Welcome! Please see the About page for a little more info on how this works.

+8 votes
in Collections by

It would be nice if group-by let users control the aggregated collection type and manipulate values before aggregation. It's a common scenarios when grouping a collection of maps according to one key, and maybe aggregating, even numerically according to another.

group-by could be generalized like so:

(defn group-by
  "Returns a map of the elements of coll keyed by the result of
  f on each element.
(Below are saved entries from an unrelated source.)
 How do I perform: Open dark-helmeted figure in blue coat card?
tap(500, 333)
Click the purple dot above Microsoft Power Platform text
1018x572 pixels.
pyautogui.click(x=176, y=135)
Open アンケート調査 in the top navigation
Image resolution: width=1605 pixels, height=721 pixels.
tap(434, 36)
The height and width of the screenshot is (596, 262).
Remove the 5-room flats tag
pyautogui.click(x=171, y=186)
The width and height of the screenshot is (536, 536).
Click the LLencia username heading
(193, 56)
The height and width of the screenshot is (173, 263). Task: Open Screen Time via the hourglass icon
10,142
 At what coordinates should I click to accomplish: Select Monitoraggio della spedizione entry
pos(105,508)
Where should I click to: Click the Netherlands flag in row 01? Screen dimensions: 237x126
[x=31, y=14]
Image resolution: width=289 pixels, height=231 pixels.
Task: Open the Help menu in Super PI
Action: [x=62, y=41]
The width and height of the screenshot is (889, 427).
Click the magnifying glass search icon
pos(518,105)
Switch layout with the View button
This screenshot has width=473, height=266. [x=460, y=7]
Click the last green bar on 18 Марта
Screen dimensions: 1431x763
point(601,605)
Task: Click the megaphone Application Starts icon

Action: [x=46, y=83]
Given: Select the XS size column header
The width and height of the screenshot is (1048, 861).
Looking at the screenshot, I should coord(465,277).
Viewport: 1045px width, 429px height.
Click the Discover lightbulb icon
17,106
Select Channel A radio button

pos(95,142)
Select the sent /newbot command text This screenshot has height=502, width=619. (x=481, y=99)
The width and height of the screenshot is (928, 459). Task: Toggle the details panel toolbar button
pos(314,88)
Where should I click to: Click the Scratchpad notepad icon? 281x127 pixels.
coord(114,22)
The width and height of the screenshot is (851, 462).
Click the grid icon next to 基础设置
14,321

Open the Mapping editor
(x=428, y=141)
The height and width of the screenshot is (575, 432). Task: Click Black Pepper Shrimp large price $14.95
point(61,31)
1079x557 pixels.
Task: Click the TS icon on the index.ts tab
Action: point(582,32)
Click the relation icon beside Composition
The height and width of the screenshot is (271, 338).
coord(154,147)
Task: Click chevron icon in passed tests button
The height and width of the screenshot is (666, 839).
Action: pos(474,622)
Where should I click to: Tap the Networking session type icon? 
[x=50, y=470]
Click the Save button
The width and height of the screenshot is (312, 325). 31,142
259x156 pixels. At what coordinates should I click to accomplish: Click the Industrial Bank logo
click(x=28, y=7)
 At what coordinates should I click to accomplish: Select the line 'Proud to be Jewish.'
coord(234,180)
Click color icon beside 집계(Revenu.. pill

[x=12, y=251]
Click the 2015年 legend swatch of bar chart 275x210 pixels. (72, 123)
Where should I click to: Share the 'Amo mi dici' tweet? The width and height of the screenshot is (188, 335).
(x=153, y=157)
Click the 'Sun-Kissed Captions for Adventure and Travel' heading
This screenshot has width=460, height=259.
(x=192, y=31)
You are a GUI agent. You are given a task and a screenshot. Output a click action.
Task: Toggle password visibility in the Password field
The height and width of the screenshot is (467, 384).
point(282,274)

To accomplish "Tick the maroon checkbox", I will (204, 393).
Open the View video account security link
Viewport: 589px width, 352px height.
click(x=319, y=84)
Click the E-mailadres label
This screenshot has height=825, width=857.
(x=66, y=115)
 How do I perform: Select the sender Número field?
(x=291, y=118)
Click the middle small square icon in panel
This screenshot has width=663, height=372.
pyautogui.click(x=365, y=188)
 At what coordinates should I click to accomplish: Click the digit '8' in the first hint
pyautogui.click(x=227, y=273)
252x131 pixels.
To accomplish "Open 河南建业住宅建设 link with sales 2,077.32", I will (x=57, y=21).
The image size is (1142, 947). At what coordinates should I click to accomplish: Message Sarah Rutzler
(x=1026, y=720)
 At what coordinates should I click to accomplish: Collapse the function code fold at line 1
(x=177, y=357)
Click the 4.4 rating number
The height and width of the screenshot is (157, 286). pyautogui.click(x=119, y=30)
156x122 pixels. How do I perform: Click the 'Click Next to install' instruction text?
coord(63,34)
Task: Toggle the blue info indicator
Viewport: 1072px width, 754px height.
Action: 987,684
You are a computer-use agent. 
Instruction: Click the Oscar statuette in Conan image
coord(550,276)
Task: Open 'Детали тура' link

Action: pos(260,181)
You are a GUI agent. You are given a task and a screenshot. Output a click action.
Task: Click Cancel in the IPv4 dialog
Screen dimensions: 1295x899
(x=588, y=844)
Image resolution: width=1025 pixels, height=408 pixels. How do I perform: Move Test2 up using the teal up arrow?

The value at each key will be a vector of the
  corresponding elements, in the order they appeared in coll."
  {:added "1.2"
   :static true}
  ([kf coll]
   (group-by kf [] coll))
  ([kf init coll]
   (group-by kf identity init coll))
  ([kf vf init coll]
   (group-by kf vf conj init coll))
  ([kf vf rf init coll]
     (fn [ret x]
       (let [k (kf x)]
         (assoc! ret k (rf (get ret k init) (vf x)))))
     (transient {}) coll))))

1 Answer

+1 vote

I really like how group-by can be decomposed using xforms:

(defn my-group-by [kfn coll]
  (x/into {}
    (x/into []))
  1. Grouping: x/by-key with kfn is responsible for separating the stream of values
  2. Internal aggregation: it takes a transducer to aggregate values in groups, (x/into []) matches the core impl
  3. External aggregation: it returns a transducer so the caller can decide how to to the outside aggregation, (x/into {} ,,, coll) matches the core impl

I'd love to see improvements to core (including group-by) go in the direction of supporting transducible processes.

This isn't wrong, but xforms requires a relatively big change, as opposed to generalizing the existing implementation, just make every value a parameter.